Latest public observations are to be found on the Protect Galway Bay’s Wild Atlantic Waves facebook page.
Application (FS006566) is for a Foreshore Lease ‘to construct an Electricity Generation Station’ in Galway Bay. This licence would allow this project to proceed without an environment impact report.
Proposed siting and view of structures, see view
The Foreshore Lease one year extension on the Galway Bay Test Site expired on the 19th March 2017. No news so far on the granting, or otherwise of the 35 year Foreshore Lease. The wave device on the test site was removed in the last two days; the owner of the devices said it was removed as the lease was not being renewed; the Marine Institute informed the public it was because the testing was over.
Regarding the current 35 year foreshore lease application: It has come to light that the NPWS (under the aegis of FG Minister Humphreys) was under the impression that an NIS statement was being prepared for the application in question. There is no NIS with the application. The NPWS has been made aware, repeatedly, of this omission which could result in serious negative impacts on Natura 2000 protected sites. However, the NPWS refuse to confirm that they have now informed the consenting authority, FG Minister Coveney’s office, of this serious omission by the applicant, the Marine Institute – also under the aegis of FG Minister Coveney). The NPWS are responsible for the protection of the Natura 2000 Networks and for advising planning authorities if, and how, a project may proceed complying with environmental legislation. In this case, one wonders why FG Minister Humphreys is satisfied (as stated by her in the Dáil) that her department (NPWS) has failed to advise FG Minister Coveney of the above concerns, and that an appropriate assessment (and and EIA) is necessary in order for the application to comply with National and EU legislation?

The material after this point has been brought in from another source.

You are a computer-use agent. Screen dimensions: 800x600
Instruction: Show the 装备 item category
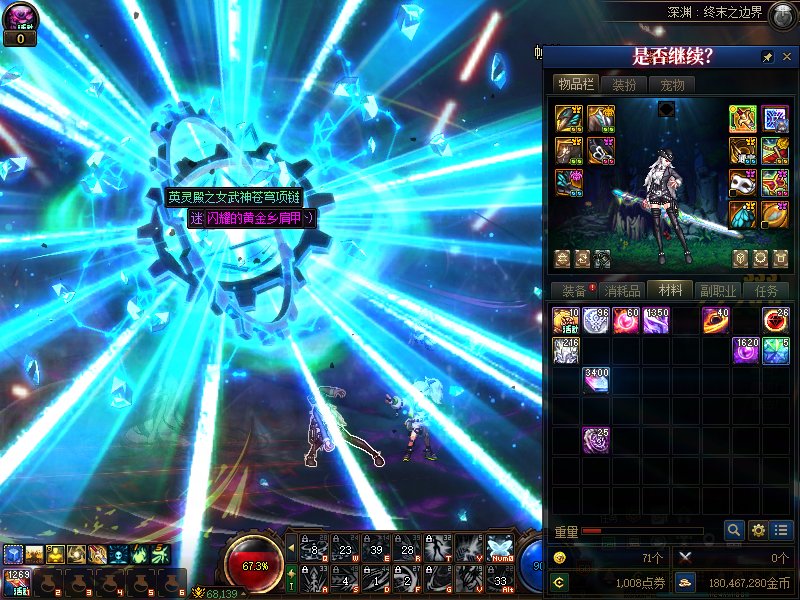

In the interests of the public and the general environment, the following questions are posed :-
Why did the NPWS not comment on the lack of a Natura Impact Statement (NIS) and/or the lack of an Environmental Impact Statement (EIS), (both defined in law), in its observations advising on the protection of surrounding Natura 2000 Networks in relation to the Foreshore Lease Application FS006566 to ‘Construct an Offshore Electricity Generating Station’ on Galway Bay, since the screening process identified likely significant effects on the integrity of European Natura 2000 sites?
Why did the NPWS not include concerns regarding in-combination effects an project-splitting in its observations to FG Minister Coveney’s department (DHPCLG) regarding the 35 year Foreshore Lease Application FS006566 to ‘Construct an Offshore Electricity Generating Station’ on Galway Bay?
Can it be confirmed that the NPWS, as a basic responsibility of an agent of the state, has acted diligently to ensure that their decisions in the exercise of their functions comply fully with their legal environmental obligations, and has informed FG Minister Coveney’s department (DPHCLG) of the above concerns which would have serious negative implications for Natura 2000 sites.